Discovering sensitive data with Amazon Macie - Amazon Macie

Discovering sensitive data with Amazon Macie

To discover sensitive data with Amazon Macie, you create and run sensitive data discovery jobs. A sensitive data discovery job analyzes objects in Amazon Simple Storage Service (Amazon S3) buckets to determine whether the objects contain sensitive data, and it provides detailed reports of the sensitive data that it finds and the analysis that it performs. By creating and running sensitive data discovery jobs, you can automate discovery, logging, and reporting of sensitive data in your S3 buckets.

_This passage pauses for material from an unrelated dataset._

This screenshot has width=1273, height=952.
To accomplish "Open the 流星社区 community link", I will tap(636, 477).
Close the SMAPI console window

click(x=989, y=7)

Each sensitive data discovery job automatically uses built-in criteria and techniques, such as machine learning and pattern matching, to analyze objects in S3 buckets. These techniques and criteria, referred to as managed data identifiers, can detect a large and growing list of sensitive data types for many countries and regions, including multiple types of personally identifiable information (PII), personal health information (PHI), and financial data.

You can optionally supplement these managed data identifiers by creating custom data identifiers. A custom data identifier is a set of criteria that you define to detect sensitive data. The criteria consist of a regular expression (regex) that defines a text pattern to match and, optionally, character sequences and a proximity rule that refine the results. If you configure a sensitive data discovery job to use this type of identifier, you can detect sensitive data that reflects your organization's particular scenarios, intellectual property, or proprietary data—for example, employee IDs, customer account numbers, or internal data classifications.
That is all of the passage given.